=== Provided records ===
--------------------------------------------------

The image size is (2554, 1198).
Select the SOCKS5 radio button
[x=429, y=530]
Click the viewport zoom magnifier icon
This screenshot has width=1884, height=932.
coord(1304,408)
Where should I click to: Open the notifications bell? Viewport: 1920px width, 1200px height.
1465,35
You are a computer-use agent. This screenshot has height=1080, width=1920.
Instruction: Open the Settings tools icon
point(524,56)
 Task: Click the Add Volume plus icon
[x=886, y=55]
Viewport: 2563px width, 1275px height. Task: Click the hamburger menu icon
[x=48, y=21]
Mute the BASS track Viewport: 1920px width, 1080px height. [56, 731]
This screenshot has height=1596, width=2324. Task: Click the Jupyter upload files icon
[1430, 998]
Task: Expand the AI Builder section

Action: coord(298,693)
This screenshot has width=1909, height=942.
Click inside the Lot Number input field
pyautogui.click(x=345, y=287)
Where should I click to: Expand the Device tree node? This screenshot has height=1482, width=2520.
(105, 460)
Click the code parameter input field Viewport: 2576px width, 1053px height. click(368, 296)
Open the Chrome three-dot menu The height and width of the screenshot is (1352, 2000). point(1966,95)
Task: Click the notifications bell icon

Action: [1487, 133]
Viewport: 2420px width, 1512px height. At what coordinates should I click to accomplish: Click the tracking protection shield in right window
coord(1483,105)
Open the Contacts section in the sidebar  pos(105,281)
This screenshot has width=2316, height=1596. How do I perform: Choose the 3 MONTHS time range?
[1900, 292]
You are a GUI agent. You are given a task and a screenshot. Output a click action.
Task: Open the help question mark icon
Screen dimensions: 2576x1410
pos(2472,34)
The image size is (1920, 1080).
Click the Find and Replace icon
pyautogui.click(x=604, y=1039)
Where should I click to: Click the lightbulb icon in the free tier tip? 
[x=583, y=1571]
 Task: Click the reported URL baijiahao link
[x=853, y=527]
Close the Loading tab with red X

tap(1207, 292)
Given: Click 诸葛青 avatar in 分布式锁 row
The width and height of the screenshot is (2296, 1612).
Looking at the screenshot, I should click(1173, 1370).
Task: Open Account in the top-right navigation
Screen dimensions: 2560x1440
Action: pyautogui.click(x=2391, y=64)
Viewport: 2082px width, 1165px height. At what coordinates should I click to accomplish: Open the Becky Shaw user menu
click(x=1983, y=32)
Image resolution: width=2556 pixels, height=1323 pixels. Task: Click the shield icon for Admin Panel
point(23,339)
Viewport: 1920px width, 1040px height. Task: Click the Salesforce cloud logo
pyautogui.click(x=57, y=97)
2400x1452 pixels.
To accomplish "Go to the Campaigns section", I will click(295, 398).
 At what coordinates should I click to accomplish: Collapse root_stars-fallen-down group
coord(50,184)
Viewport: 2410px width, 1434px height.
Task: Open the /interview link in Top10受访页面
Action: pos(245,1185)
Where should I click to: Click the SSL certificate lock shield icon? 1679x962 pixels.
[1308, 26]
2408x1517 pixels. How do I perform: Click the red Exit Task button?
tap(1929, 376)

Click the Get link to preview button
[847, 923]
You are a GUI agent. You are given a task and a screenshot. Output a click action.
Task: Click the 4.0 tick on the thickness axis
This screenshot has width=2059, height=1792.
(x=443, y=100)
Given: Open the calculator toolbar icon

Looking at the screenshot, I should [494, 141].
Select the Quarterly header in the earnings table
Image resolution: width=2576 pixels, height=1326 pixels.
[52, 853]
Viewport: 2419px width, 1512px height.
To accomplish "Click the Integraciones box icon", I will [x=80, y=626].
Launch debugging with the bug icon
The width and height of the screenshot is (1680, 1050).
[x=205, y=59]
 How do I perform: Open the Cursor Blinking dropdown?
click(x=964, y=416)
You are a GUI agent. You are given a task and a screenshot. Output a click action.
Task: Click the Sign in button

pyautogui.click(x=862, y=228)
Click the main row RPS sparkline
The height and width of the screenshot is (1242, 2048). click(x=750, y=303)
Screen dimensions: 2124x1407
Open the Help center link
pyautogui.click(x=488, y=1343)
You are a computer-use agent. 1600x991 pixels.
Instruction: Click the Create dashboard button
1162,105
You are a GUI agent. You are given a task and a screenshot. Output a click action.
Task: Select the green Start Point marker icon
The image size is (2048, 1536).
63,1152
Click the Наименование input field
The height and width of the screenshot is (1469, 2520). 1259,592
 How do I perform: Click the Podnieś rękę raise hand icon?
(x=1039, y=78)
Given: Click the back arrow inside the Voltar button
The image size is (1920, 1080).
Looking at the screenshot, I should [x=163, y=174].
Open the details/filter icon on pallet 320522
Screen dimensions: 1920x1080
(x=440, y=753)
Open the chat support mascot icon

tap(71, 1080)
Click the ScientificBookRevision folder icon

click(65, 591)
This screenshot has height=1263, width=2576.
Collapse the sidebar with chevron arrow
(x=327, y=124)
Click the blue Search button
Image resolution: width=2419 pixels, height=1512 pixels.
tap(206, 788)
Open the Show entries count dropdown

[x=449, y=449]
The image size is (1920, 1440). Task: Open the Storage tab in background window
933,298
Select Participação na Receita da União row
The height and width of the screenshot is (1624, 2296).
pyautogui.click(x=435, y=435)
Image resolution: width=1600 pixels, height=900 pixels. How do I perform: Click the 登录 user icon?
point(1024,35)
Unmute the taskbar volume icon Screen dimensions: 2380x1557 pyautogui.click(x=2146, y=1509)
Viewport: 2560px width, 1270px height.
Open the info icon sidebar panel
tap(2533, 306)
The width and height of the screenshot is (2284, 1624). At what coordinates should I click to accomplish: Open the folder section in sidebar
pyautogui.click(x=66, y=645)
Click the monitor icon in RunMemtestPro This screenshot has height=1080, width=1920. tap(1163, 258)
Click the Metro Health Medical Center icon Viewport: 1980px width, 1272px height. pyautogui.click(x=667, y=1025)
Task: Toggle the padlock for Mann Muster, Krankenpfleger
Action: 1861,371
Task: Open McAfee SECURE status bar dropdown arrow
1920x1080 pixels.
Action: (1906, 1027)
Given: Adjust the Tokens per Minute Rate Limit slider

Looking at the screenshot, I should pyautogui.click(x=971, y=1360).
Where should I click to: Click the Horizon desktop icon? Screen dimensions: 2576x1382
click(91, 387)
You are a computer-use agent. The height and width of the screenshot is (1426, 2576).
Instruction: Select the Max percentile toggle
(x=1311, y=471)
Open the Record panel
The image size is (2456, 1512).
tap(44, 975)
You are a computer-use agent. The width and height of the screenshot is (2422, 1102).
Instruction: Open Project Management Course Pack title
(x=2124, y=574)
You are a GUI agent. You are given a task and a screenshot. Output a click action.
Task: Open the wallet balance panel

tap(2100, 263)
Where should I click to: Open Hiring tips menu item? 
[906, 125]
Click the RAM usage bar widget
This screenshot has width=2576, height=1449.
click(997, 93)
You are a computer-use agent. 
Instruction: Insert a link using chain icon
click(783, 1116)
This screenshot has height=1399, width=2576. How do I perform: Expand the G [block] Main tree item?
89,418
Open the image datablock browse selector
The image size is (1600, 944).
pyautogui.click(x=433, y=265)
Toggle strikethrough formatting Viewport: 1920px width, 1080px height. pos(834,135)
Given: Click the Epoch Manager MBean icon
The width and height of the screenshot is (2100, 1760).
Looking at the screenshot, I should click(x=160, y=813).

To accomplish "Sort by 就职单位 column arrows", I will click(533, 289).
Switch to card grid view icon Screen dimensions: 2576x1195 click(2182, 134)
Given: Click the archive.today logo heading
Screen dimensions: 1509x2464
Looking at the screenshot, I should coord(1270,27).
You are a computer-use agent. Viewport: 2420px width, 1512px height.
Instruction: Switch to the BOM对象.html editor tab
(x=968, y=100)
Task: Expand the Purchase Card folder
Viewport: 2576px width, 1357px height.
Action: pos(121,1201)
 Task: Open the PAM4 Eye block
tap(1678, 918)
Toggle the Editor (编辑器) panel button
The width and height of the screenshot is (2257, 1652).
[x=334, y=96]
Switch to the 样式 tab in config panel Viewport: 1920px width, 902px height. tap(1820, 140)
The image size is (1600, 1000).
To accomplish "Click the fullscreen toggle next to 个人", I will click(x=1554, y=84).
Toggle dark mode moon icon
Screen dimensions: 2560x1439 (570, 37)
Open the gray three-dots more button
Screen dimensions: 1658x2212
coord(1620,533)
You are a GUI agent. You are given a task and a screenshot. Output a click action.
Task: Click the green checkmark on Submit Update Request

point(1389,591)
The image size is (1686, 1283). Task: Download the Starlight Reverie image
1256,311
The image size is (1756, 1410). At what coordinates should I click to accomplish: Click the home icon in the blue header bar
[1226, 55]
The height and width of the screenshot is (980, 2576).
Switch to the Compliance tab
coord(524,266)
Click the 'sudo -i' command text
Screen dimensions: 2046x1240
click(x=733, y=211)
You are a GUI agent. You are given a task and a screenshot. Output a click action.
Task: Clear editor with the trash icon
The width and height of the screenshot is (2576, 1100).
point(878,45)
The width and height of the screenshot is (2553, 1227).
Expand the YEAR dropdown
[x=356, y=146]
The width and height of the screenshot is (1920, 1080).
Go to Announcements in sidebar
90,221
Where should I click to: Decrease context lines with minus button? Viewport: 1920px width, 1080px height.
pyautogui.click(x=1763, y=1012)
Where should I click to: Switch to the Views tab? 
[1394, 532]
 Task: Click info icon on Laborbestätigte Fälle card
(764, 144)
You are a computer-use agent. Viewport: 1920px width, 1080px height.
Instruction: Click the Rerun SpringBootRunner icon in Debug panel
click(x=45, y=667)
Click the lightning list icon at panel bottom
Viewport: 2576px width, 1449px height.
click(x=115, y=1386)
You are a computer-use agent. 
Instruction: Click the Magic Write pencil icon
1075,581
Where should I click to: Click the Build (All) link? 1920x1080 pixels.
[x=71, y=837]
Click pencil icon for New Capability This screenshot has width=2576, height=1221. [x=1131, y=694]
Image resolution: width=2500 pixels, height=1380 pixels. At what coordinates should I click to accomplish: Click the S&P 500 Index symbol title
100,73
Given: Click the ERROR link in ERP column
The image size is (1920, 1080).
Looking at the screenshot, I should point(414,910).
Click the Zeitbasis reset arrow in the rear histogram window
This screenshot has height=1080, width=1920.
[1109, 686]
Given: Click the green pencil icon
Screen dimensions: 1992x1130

--------------------------------------------------

=== What is required ===
Once you find the line containing "Click pencil icon", copy it and every line after it through the end of the records, exactly as they stand.

=== Answer box ===
Click pencil icon for New Capability This screenshot has width=2576, height=1221. [x=1131, y=694]
Image resolution: width=2500 pixels, height=1380 pixels. At what coordinates should I click to accomplish: Click the S&P 500 Index symbol title
100,73
Given: Click the ERROR link in ERP column
The image size is (1920, 1080).
Looking at the screenshot, I should point(414,910).
Click the Zeitbasis reset arrow in the rear histogram window
This screenshot has height=1080, width=1920.
[1109, 686]
Given: Click the green pencil icon
Screen dimensions: 1992x1130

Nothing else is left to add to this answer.